TIL that BOLO stands for “Be On the Look Out.”
(and it’s not implausible that someone else learned that “TIL” stands for “Today I Learned”)
TIL that BOLO stands for “Be On the Look Out.”
(and it’s not implausible that someone else learned that “TIL” stands for “Today I Learned”)
You’d think The Catcher in the Rye wouldn’t be that difficult a read; but Salinger’s consistent use of “crumby” (as though Holden’s objection was to something being characterized by its contamination by or resemblance to something infested with crumbs) made it a real slog for me.
It’s crummy, J.D. CRUMMY.
The Warrior Cat books are like this. The cats don’t “say” anything, they mew, meow, growl, hiss, or purr it. These are kids books written by a committee, so I’m not exactly expecting graceful prose, but something other than “said” for every utterance in dialog heavy books is very jarring.
“Puissance” is the French equivalent to “Dominion”:
“Dominion of Canada” = “Puissance du Canada”
I first encountered it in Clive Barker\s Weaveworld.
I read Pat Conroy’s “The Prince of Tides” decades ago.
My only memory of it is how frequently he used the word “feckless”.
mmm
I loaned a Sue Grafton book to someone and they mentioned the frequent use of “tucked”. Now when I read her books I can’t read it without noticing all of uses of the word.
I can never see “congeries” without a momentary conflation with “conures”, a type of small parrot.
It’s always a congerie of conures.
You’re welcome.
Donaldson must have heard the criticism about his use of rare and exotic words, as in his most recent series, The Great God’s War, he appears to have cut back on this habit by over 90%.
I’m actually a bit saddened. It was fun for me to expand my vocabulary by looking up all those words on my Kindle dictionary.
R. L. Stine’s Goosebumps chapter books are probably the only works in children’s literature where readers will encounter the strong past tense form of “stride”. Stine’s characters apparently “strode” all over the place.
“Strode” is either a pet word or some kind of inside joke with his editors.
I hadn’t realized it until I listened to his books on audio, but Robert Heinlein was very fond of having characters begin a line with “So?” It doesn’t sound like much, but when you hear it repeatedly, rather than reading it, it begins to grate on the ears.
He’s using it as a sort of abbreviation for “So what?” or “Is that so?” or other common phrase. I realize that he’s trying to give the dialogue a feel of verisimilitude, but people don’t use it as often as he has them doing it. It comes off as snide, rather than colloquial.
Did he maybe get a ‘co-writer’, who actually writes his entire novels these days, the way James Patterson is able to crank out 1000 books a year with his army of co-writers?

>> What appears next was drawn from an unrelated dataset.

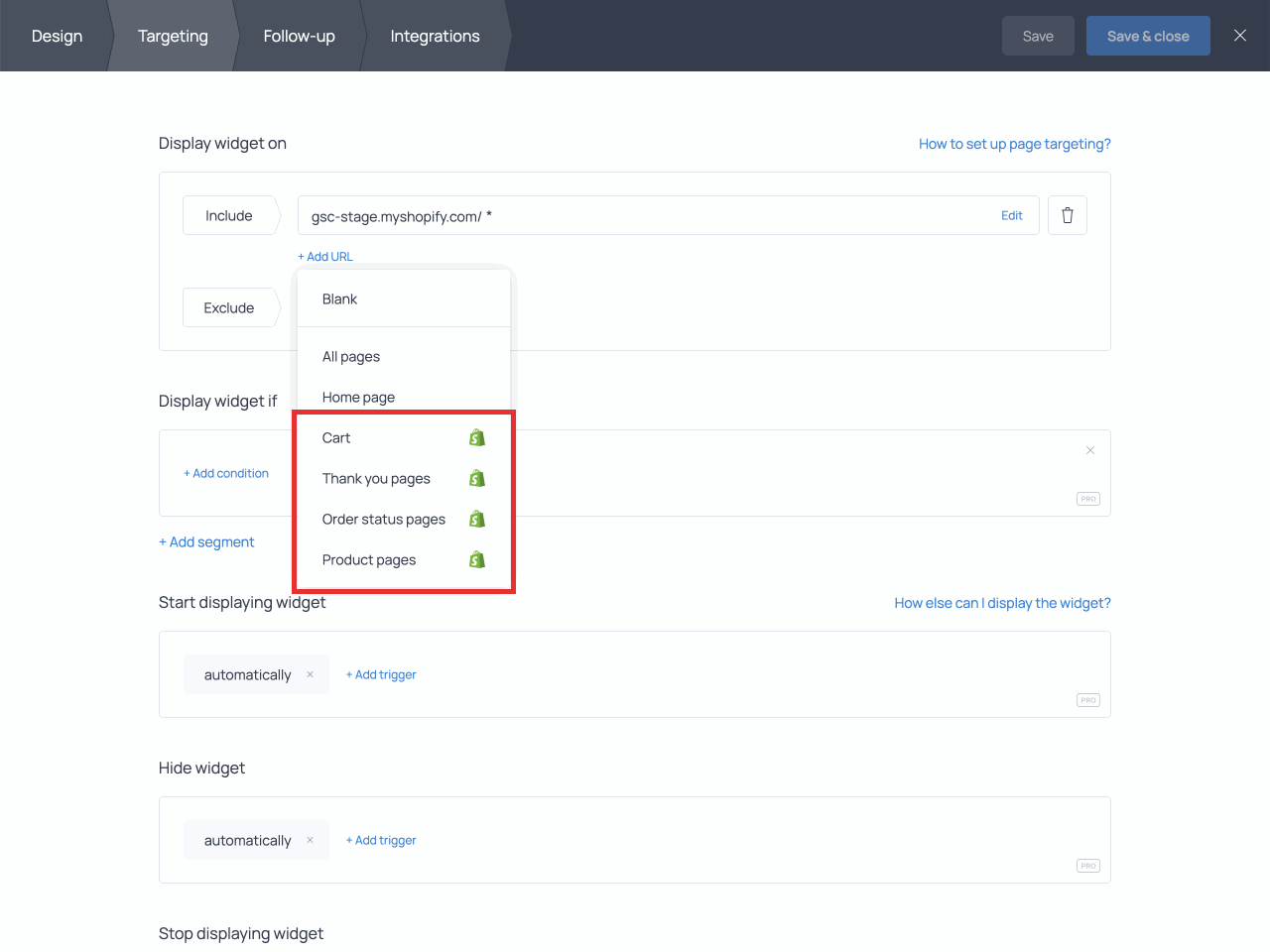Viewport: 1270px width, 952px height.
Task: Delete the included URL with the trash icon
Action: 1067,215
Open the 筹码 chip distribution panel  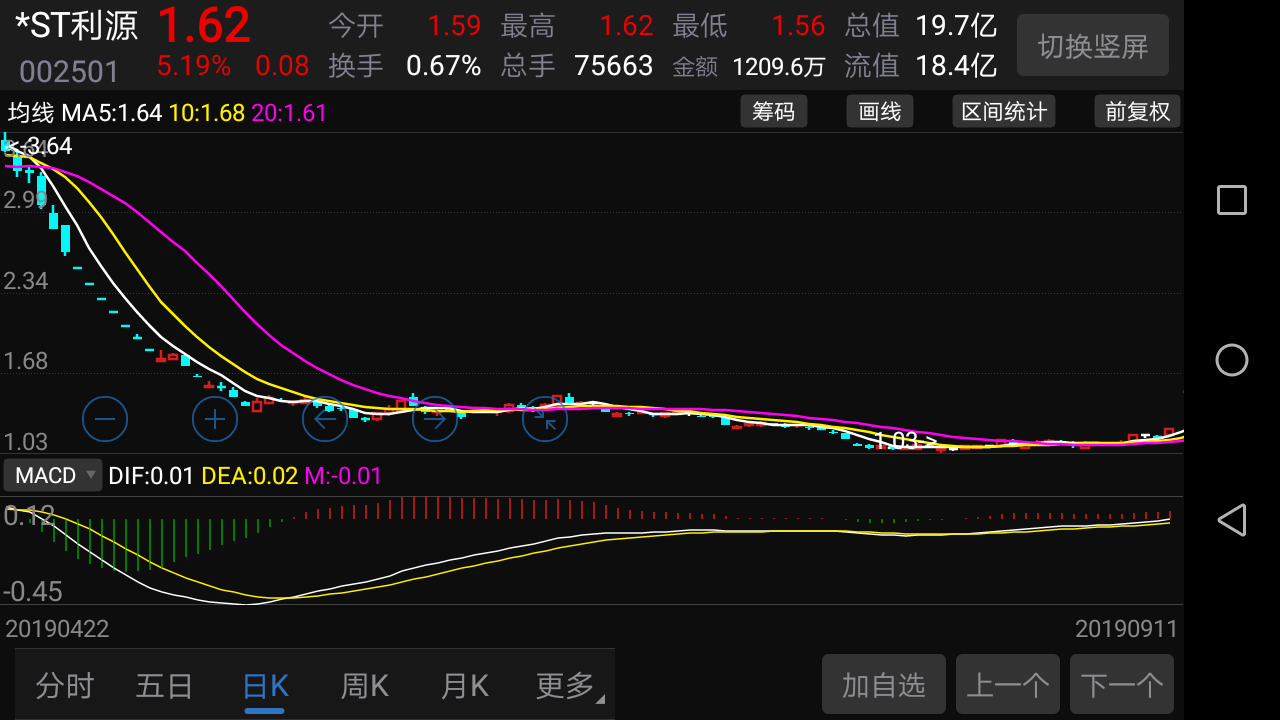tap(773, 111)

Co-writers are usually credited, though. Maybe a ghostwriter…?
I rather doubt it, there’s no mention of a co-author. And otherwise it’s pretty much his style.
I wonder how much that’s a matter of changing tastes over time? A lot of his stuff dates from the 70s and before, if not the 1950s. Which is, wow, 50-70(!) years ago now. I can hear my parents using “So?” non-snidely when I was young.
Nowadays I agree 100% that it definitely carries a lot more snide than it does colloquial.
Regarding the Thomas Covenant books, the annoying repetition for me was “Don’t touch me. I’m a leper.” YES WE GET IT! JESUS!
Leper! Outcast unclean!
IIRC, Alistair Maclean was quite fond of the expressions safe as houses and a mere bagatelle.
In the entire Harry Potter series, did Rowling once mention Crookshanks (Hermione’s cat) without also describing its bottlebrush tail?
Bosch nodded, even though he knew _____ couldn’t see him. Seems like Connelly did that once in every novel, but I’m probably exaggerating.
In Harry Turtledove novels, tanks don’t explode, they “brew up.” Like it’s a giant armored pot of coffee.
The sudden overuse of the word ‘gross’ to describe anything you don’t like.
“That die roll was gross.”
“Our defense is playing gross.”
I remember that, from the 2 Donaldson books I trudged through. Unlike Qadgop and others, I loathed, loathed, LOATHED the Donaldson books. But the crazy vocabulary (most of which I understood, I think… it’s been 40 years…) was pretty memorable.
There is a series of books by Drew Hayes, centered around a group of college students with superpowers (in a formal Heroes Certification major). The storytelling is good - if a bit long-winded - but the man needs an editor.
“blah blah”, John said.
“Blah blah blah?” Jane questioned.
“Blah blah” George surmised.
“Surmised” was a favorite, and was rarely even appropriate. But in general, the text follows the form “dialog” person verb, as shown above.
His “Fred the Vampire Accountant” stories do not suffer from this. I don’t know if it’s an artifact of them being told in the first person, or he got an editor, or simply that he’d learned a bit more of the craft.